Die Abwasserabgabe beeinflusst die Gebührenkalkulationen der Aufgabenträger. Die Gebührenkalkulationen unterliegen der Rechtsaufsicht.
Zudem hat der Landesrechnungshof im Dezember 2009 begonnen, die Durchführung des Abwasserabgabengesetzes in Thüringen zu prüfen.
Ich frage die Landesregierung:
1. In welcher Höhe hat das Land seit 2004 die Abwasserabgabe festgesetzt (bitte Einzelaufstellung nach Jahren)?
2. In welcher Höhe haben die Aufgabenträger die festgesetzte Abwasserabgabe in den einzelnen Jahren seit 2004 tatsächlich entrichtet (bitte Einzelaufstellung nach Jahren)?
3. In welcher Höhe haben die Aufgabenträger die Abwasserabgabe mit anfallenden Investitionen verrechnet (bitte Einzelaufstellung nach Jahren)?
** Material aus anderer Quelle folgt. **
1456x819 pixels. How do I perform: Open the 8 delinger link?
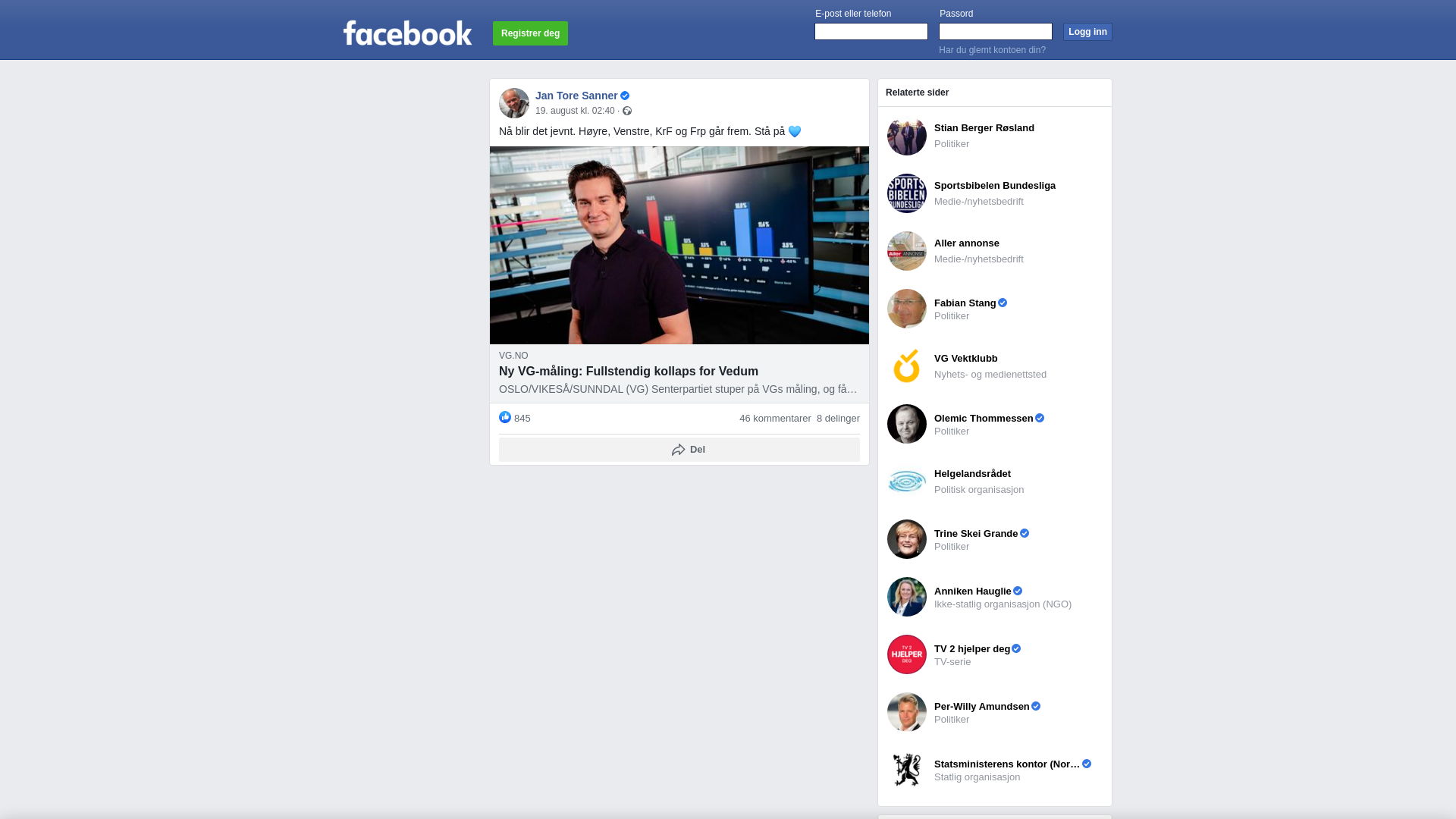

4. Welche Erkenntnisse liegen der Landesregierung darüber vor, inwieweit sich die Abwasserabgabe auf das Niveau der Gebühren für die Abwasserentsorgung auswirkt? Inwieweit wirken sich dabei die Verrechnungen der festgesetzten Abwasserabgabe mit anfallenden Investitionskosten auf das Niveau der Gebühren aus? Welche Auswirkungen sind dabei feststellbar?
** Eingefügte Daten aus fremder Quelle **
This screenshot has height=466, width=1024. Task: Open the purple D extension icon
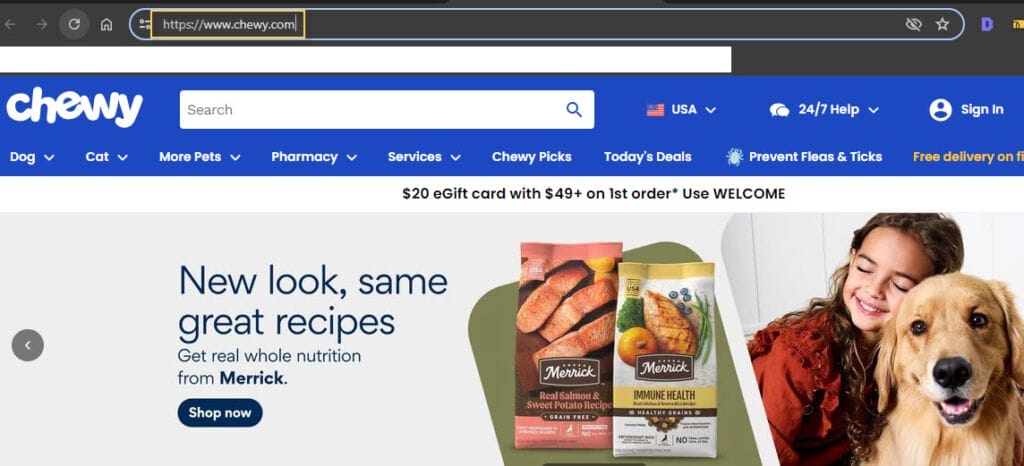click(987, 25)
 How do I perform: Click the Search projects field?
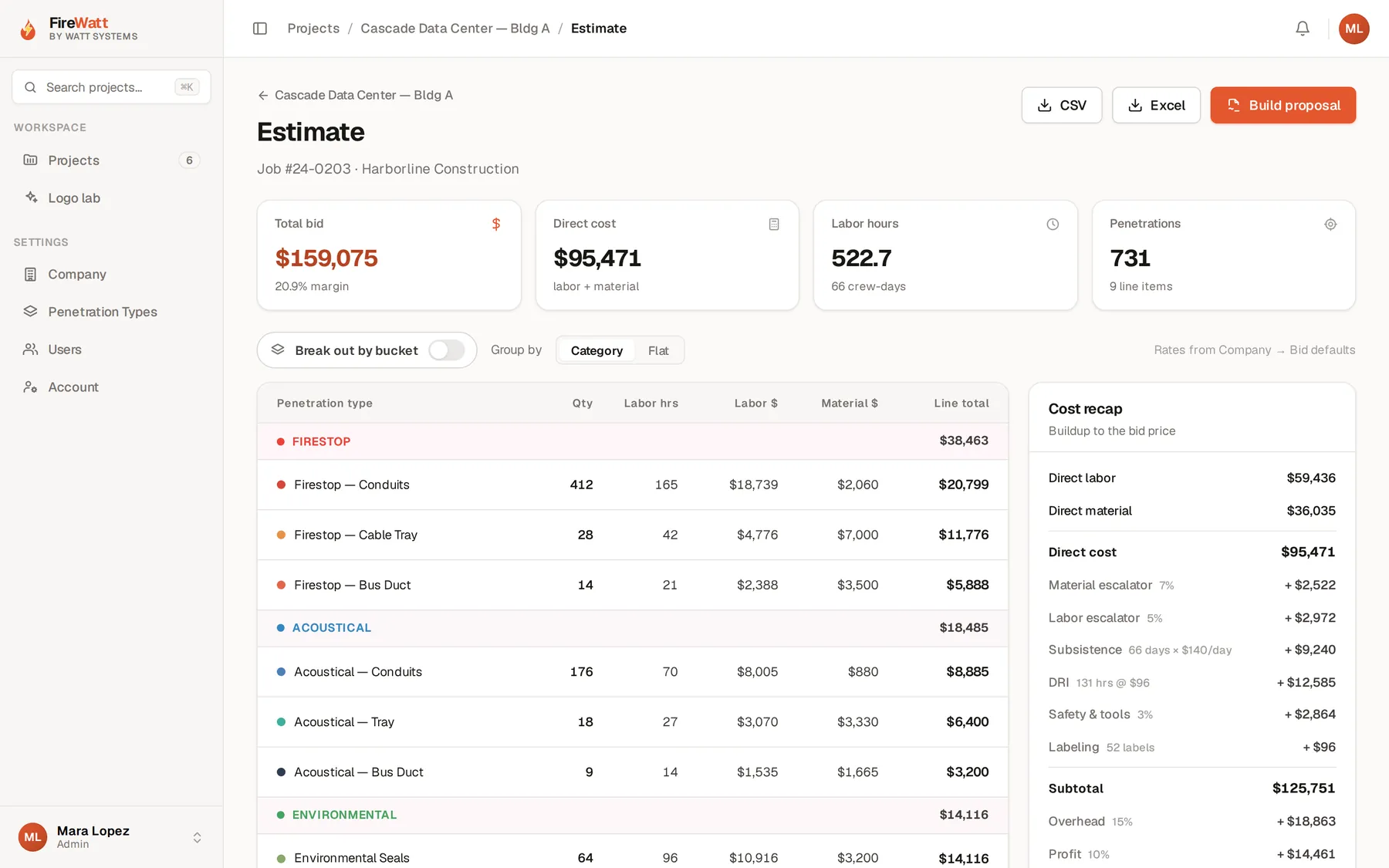click(111, 87)
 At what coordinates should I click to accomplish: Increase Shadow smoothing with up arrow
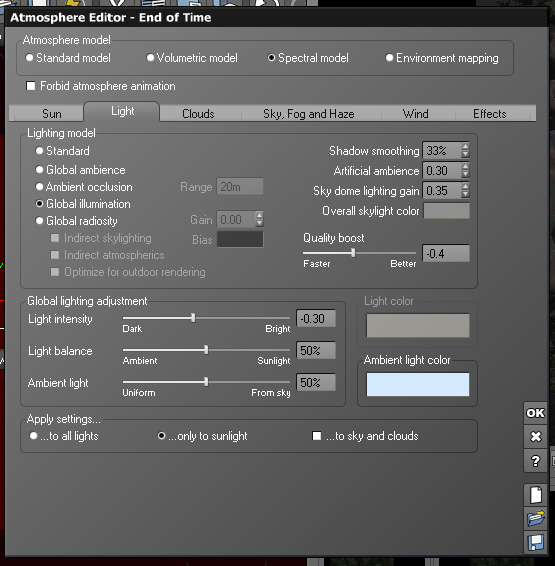(x=465, y=146)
5. Welche Auffassung vertritt die Landesregierung zur Position des VKU, dass durch die Abwasserabgabe einseitig die kommunale Abwasserwirtschaft belastet werde? Wie begründet die Landesregierung ihre Auffassung?
6. Welche Auffassung vertritt die Landesregierung zur Position des VKU, dass die umweltpolitische Lenkungswirkung der Abwasserabgabe wegen der bereits erreichten Gewässerqualität nicht mehr erforderlich sei? Wie begründet die Landesregierung ihre Auffassung?
7. Unter welchen Voraussetzungen wäre es nach Auffassung der Landesregierung möglich, die bisherige Abwasserabgabe durch eine nutzerbezogene Abgabe zu ersetzen, die dem Verursacherprinzip stärker als bisher gerecht werden könnte? Wie begründet die Landesregierung ihre Auffassung?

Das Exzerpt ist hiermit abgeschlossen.